Is this what middle age is? trying to remember the crap that made you who you are? I was just rooting around in the shoe box in the closet trying to find the name tag from waldenbooks circa 1979, why? i dunno. I just wanted to see if had turned to dust after all these years. I did find the one from barnes and noble circa 1997.
I started flogging old books when I was a teenager running the library booksale – yes running it. then i remember spending three years as an indentured servant at the Waldenbooks in the mall with the leaky roof. Neither the store nor the mall remain, but two of the folks i worked with are now my oldest friends. If I didn’t have them around, i may well have forgotten that entire period. I do remember certain things, like working the day before Christmas, during a blizzard and spending most of the day playing a Cosmic Wimpout because there were no customers and the mall was still open. Company policy was that if the mall was open we were open. Mercenary bastards.
Things don’t change. Twenty years later Barnes and Noble had a similar life threatening policy. But by then I was much less easy to intimidate. It’s amazing the shit people put up with because the asshole in charge has their fingers on our paycheck. Probably the major reason I now flog books and book junk for my own damn self, granted I live hand to mouth and spend a great deal of time wondering if ends that meet in the middle are just an urban myth.
Personally my snow policy is much more humanitarian, if snow is coming down from the sky, I don’t leave the house. That doesn’t mean I don’t work, in fact I probably work more when I am trapped. Idiots driving SUV’s just don’t know how to drive in snow, they know the tank they are driving will protect them while they maim others. I have very few things that need doing that are worth dying for.

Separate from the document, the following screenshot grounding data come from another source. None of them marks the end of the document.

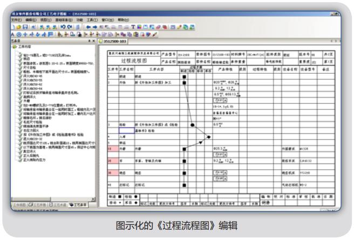Image resolution: width=354 pixels, height=240 pixels.
Task: Click the Save icon in the toolbar
Action: [x=25, y=26]
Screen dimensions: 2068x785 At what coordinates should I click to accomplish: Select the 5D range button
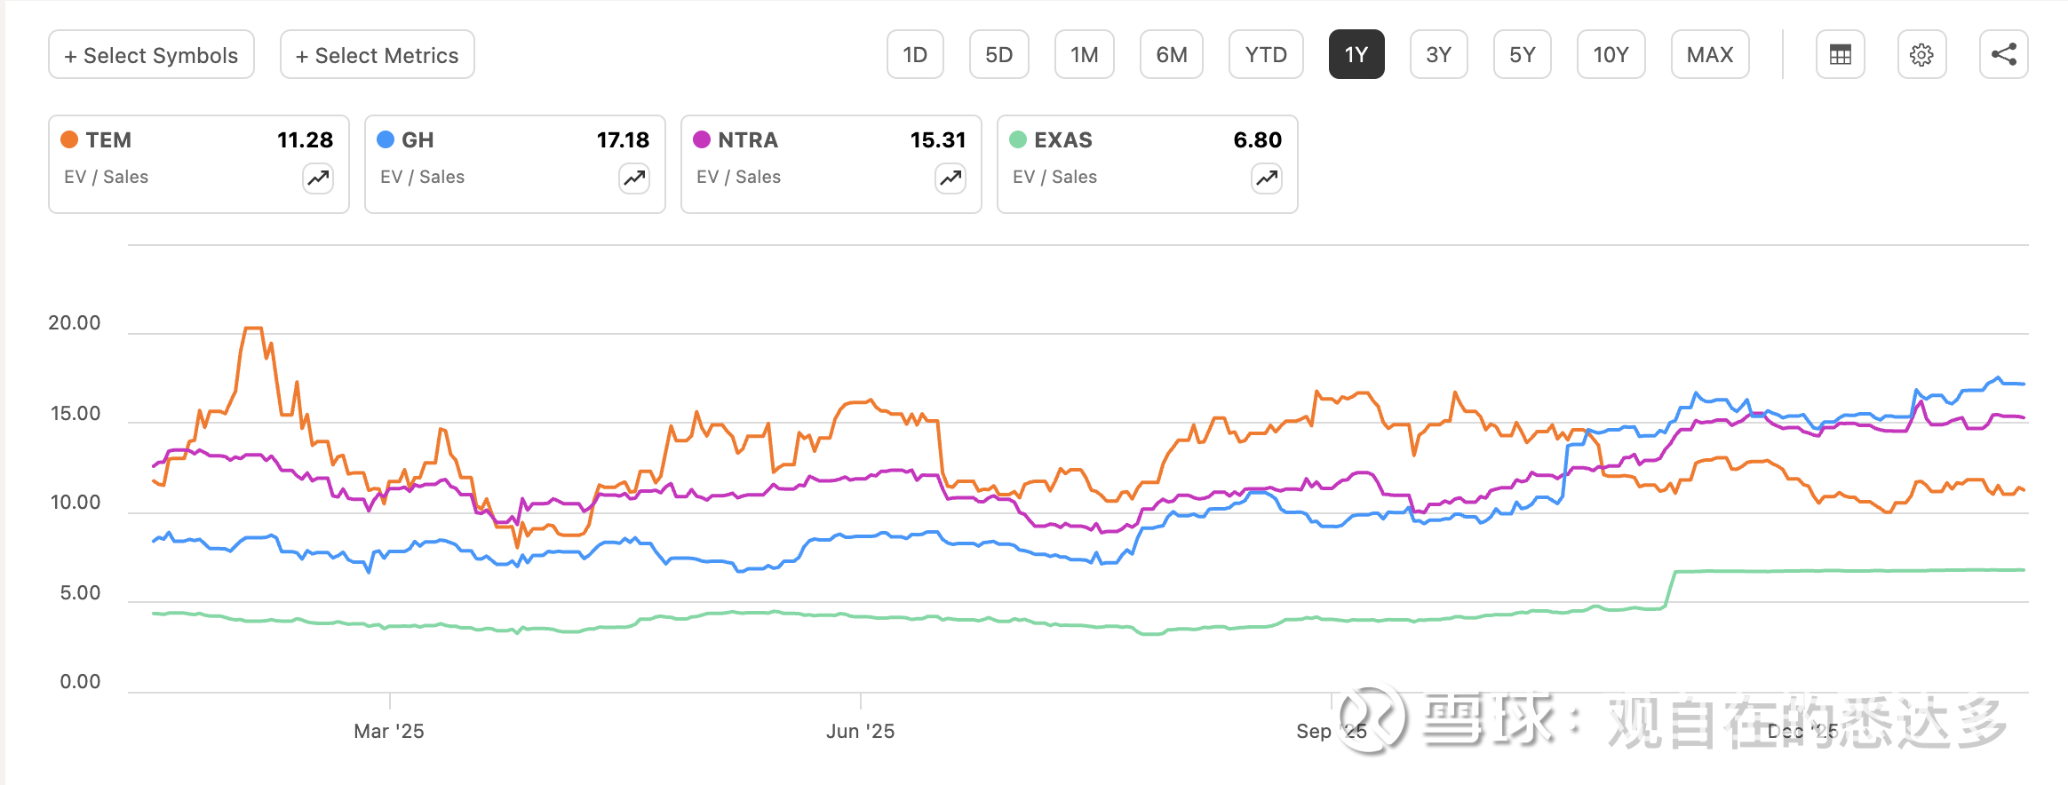tap(998, 55)
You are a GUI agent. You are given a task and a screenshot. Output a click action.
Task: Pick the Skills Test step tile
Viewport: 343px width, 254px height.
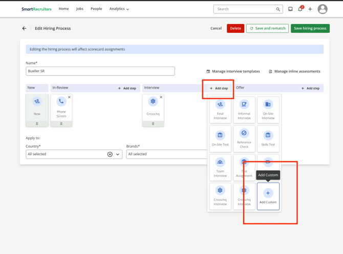coord(268,137)
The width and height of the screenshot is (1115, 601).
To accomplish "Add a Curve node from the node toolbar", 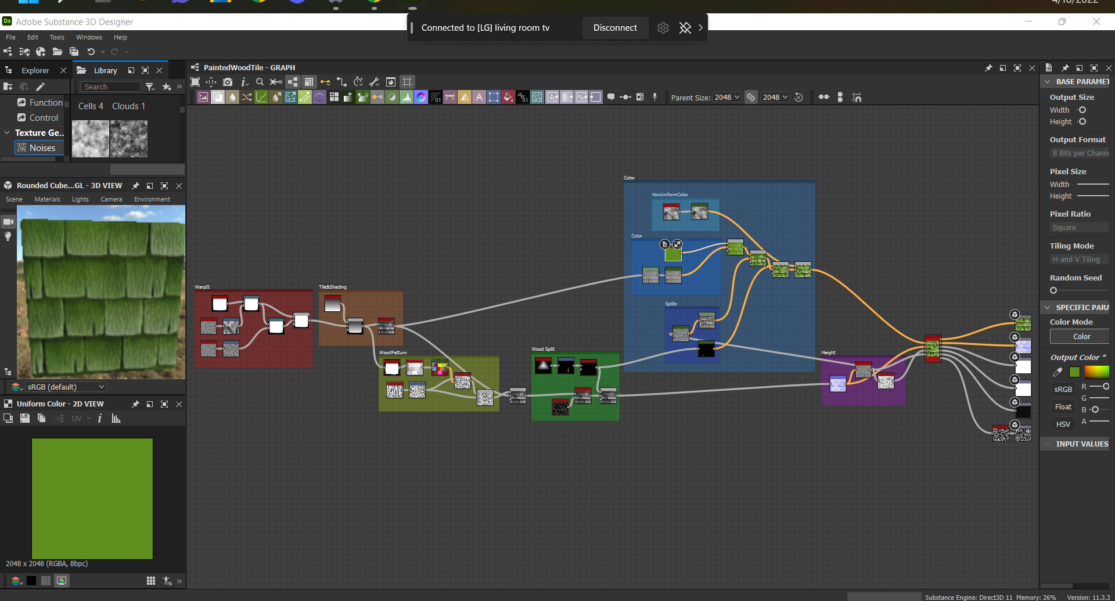I will 261,97.
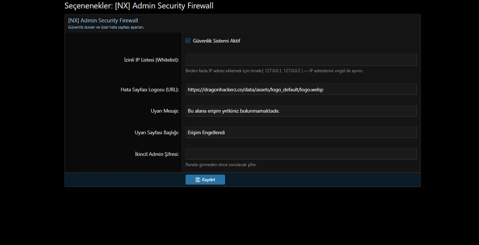This screenshot has width=479, height=245.
Task: Click the IP address example hint text
Action: point(274,71)
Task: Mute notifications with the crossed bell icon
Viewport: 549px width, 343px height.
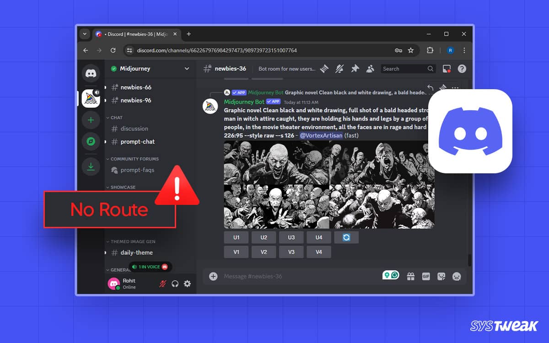Action: pos(339,69)
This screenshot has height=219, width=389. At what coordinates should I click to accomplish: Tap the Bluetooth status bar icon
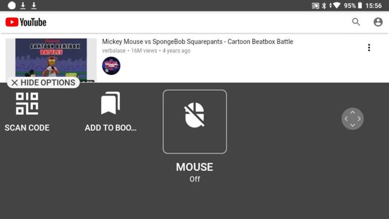(x=324, y=6)
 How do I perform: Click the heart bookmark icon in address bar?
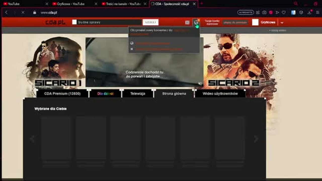284,12
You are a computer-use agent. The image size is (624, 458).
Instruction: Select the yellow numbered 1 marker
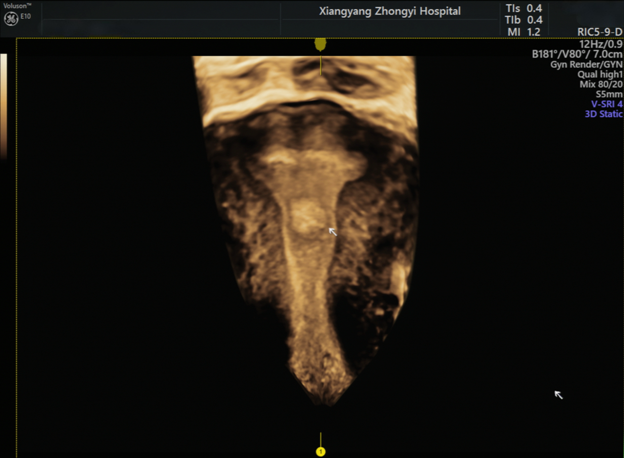point(321,452)
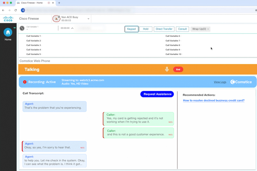257x171 pixels.
Task: Click the Home icon in sidebar
Action: 8,32
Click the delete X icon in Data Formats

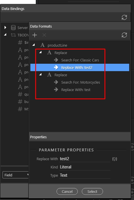coord(44,35)
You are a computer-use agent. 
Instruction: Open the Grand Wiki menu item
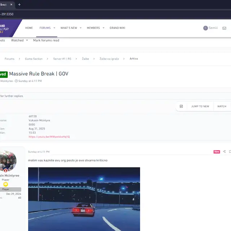(117, 28)
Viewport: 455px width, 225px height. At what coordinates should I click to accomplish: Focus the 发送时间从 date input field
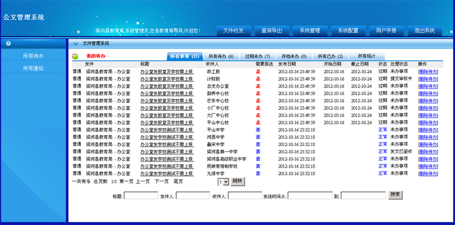pyautogui.click(x=310, y=195)
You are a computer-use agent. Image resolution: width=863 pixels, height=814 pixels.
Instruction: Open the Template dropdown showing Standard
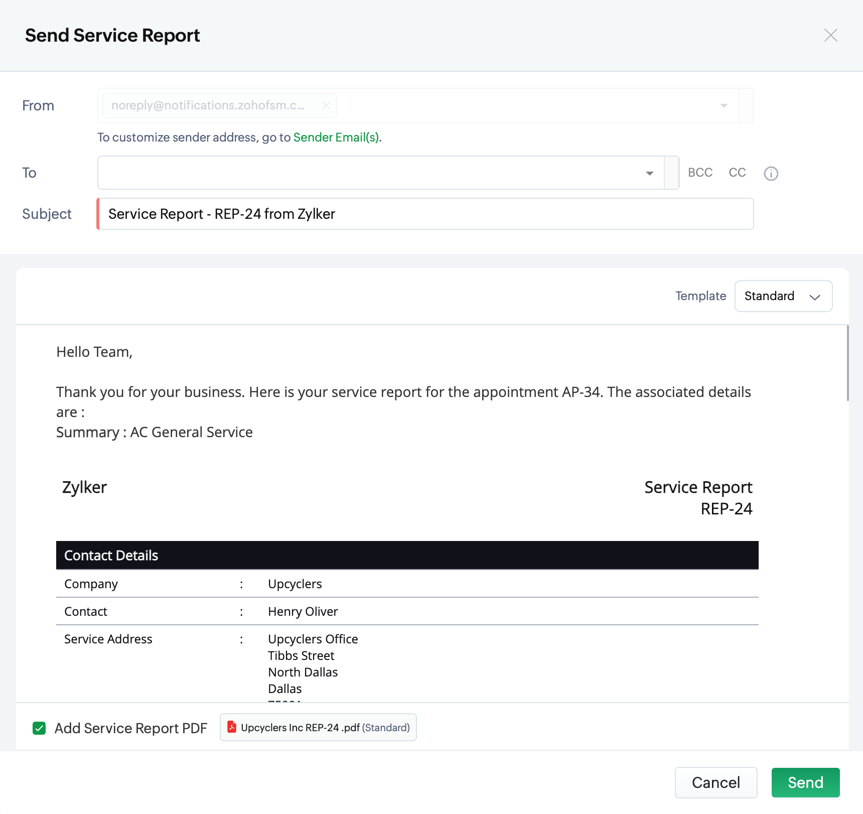783,296
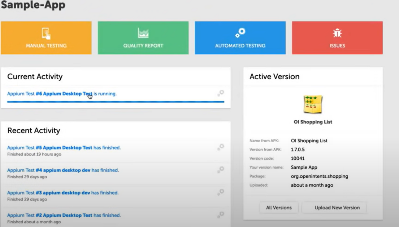
Task: Open finished test #2 Appium Desktop Test
Action: (64, 215)
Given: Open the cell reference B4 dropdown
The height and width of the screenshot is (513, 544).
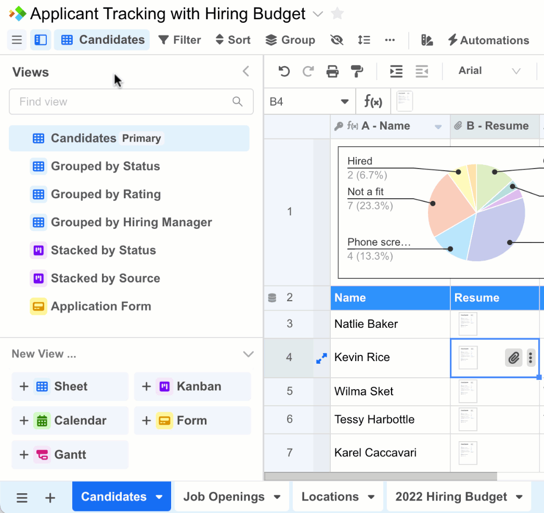Looking at the screenshot, I should point(344,101).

The only part about retail bookselling I miss, is selling books at Christmas, 50 customers to a clerk, multitasking like a maniac, picking up the slack for temp clerks who can’t find their ass with both hands and a GPS unit. The adrenaline keeps you conscious while the shifts fly by. It is the balls to put the right title into the hands of a person who only comes into a bookshop once a year. The look on their face, that you can miraculously find one book among thousands. As if they were all identical and randomly shelved and being able to reach out and find one in a two story store was nothing short of pulling a white tiger out of your backside. That ruled.